Adam Roberts, meet Larry Correia!
Last week Larry Correia served up a whole hot fudge sundae of self-promotion, victimhood, and smof-stomping in “Sad Puppies 2: The Illustrated Edition” at Monster Hunter Nation.
Some people rejoice in sad puppies. They say that having one tiny group of fans always vote for their favorites is “tradition.” They call popular authors’ attempts to stir up their non-WorldCon attending fanbase to vote in their little popularity contest as “vulgar.” By being vulgar and super non-traditional Larry Correia’s Sad Puppies 1 campaign only missed the Best Novel cutoff by a few votes, and those brave souls who supported him last year can do so again for FREE this year. But he needs more help… Larry Correia fans are far more likely to spend $40 on ammo, or snacks for the while they watch the new season of Justified than to join WorldCon, and if they actually attended a WorldCon they would probably be very, very bored.
But if somebody like Larry Correia would be nominated for a Hugo, then puppies everywhere would rejoice.
It really gravels him, as many fans as he has, that last year he lost what everyone admits is a popularity contest. Correia’s Monster Hunter Legion missed the 2013 Hugo ballot by 17 votes.
His strategy for avoiding the same fate in 2014 involves the rhetorical sleight-of-hand of convincing his fans that voting for their favorite (him) is a virtuous act of nonconformist rebellion, while the identical behavior directed by other fans towards their favorites (not him) is hideous elitism.
Shouldn’t that work?
Along the way, Correia called on people to nominate his editor at Baen, Toni Weisskopf. Now that’s something I can agree with – Toni Weisskopf should be competing for a Hugo. She’s a terrific developer of talent.

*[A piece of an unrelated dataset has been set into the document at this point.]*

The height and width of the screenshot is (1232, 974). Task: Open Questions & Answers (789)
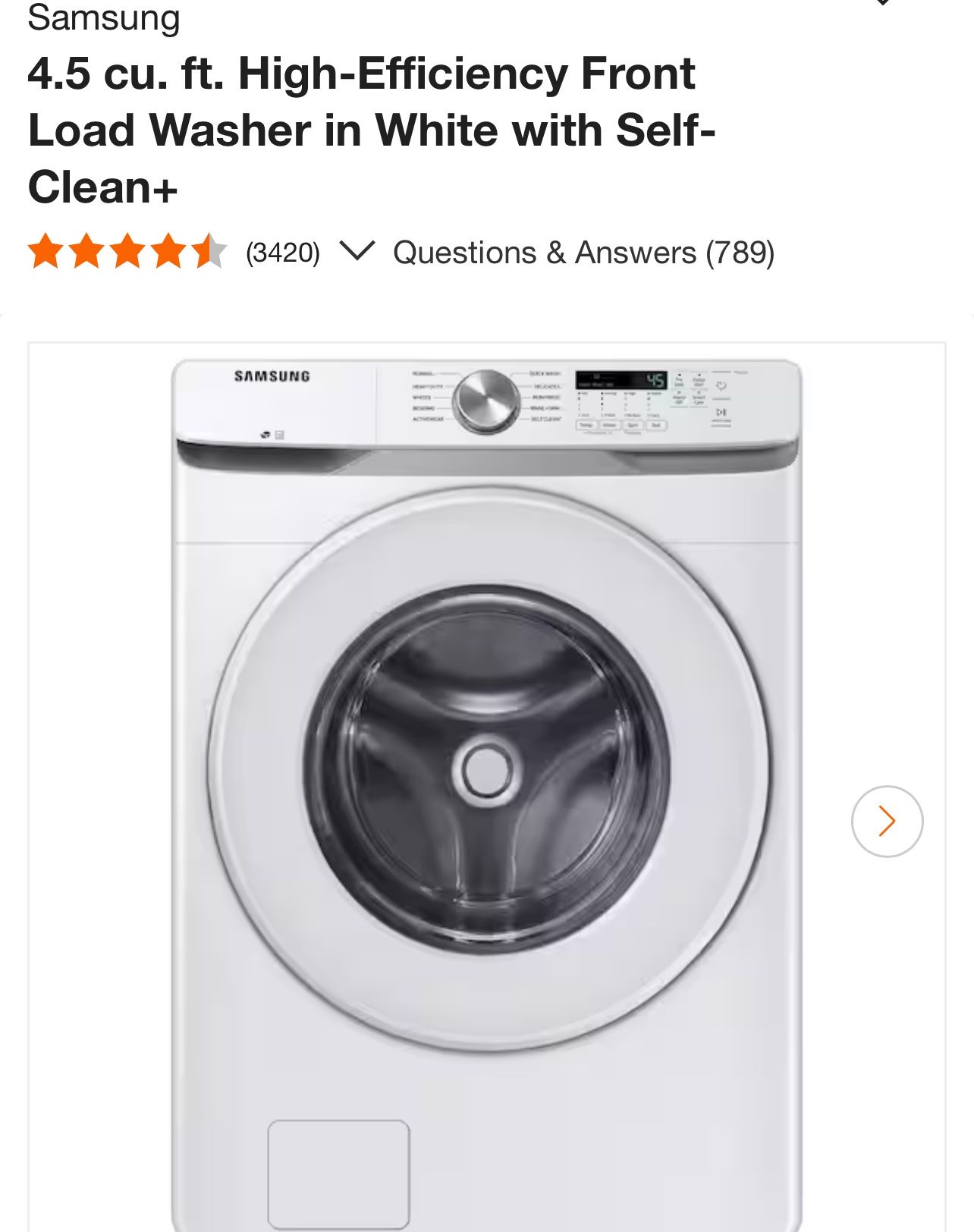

Beneath a photo of Toni’s dog, Daphne, Correia continued –
Daphne is sad because most of her owner’s authors are despised and ridiculed by the traditional WorldCon voting crowd and the snooty literati. She knows that her owner deserves a Hugo for Best Editor because of her impressive career editing hundreds of popular works of sci-fi and fantasy and for discovering dozens of new authors who went on to be big sellers…
For all that the Hugos are a popularity contest, fans are aware a writer can sell an enormous amount of sf — stuff they like! — without moving them to give him an award. One of my personal favorites, Mack Reynolds, sold hundreds of stories in his career, only one of which garnered a Hugo nomination.
It sounds absurd to argue that Toni Weisskopf has rendered service to the field while pretending her authors – which is to say Baen-published authors – are generally despised and ridiculed.
Begin with Larry Correia himself. Worldcon members nominated Correia for the John W. Campbell Award for Best New Writer in 2011. They sure didn’t despise him that year.
Lois McMaster Bujold is a 12-time Hugo nominee, 5-time winner – and 3 of her Hugo-winning novels were published by Baen.
Other current Baen authors have history with the Hugo/Campbell awards from when they were with other publishers. Timothy Zahn won a Hugo and received two other nominations for short fiction in Analog. Wen Spencer won the John W. Campbell Award for Best New Writer when she was with Roc.
It is a little surprising that two leading alternate history authors, Robert Conroy and S. M. Stirling, who are up for the Sidewise Award almost every year, have never made the Hugo ballot. (Stirling’s Nantucket trilogy came out when he was at NAL/Roc, so as I’m suggesting, the pattern probably has nothing to do with Baen.) And there are some more Baen authors — Michael Z. Williamson, Eric Flint, David Weber, and Mercedes Lackey – who have provided so much entertainment over the course of their careers it’d be great to see them nominated someday.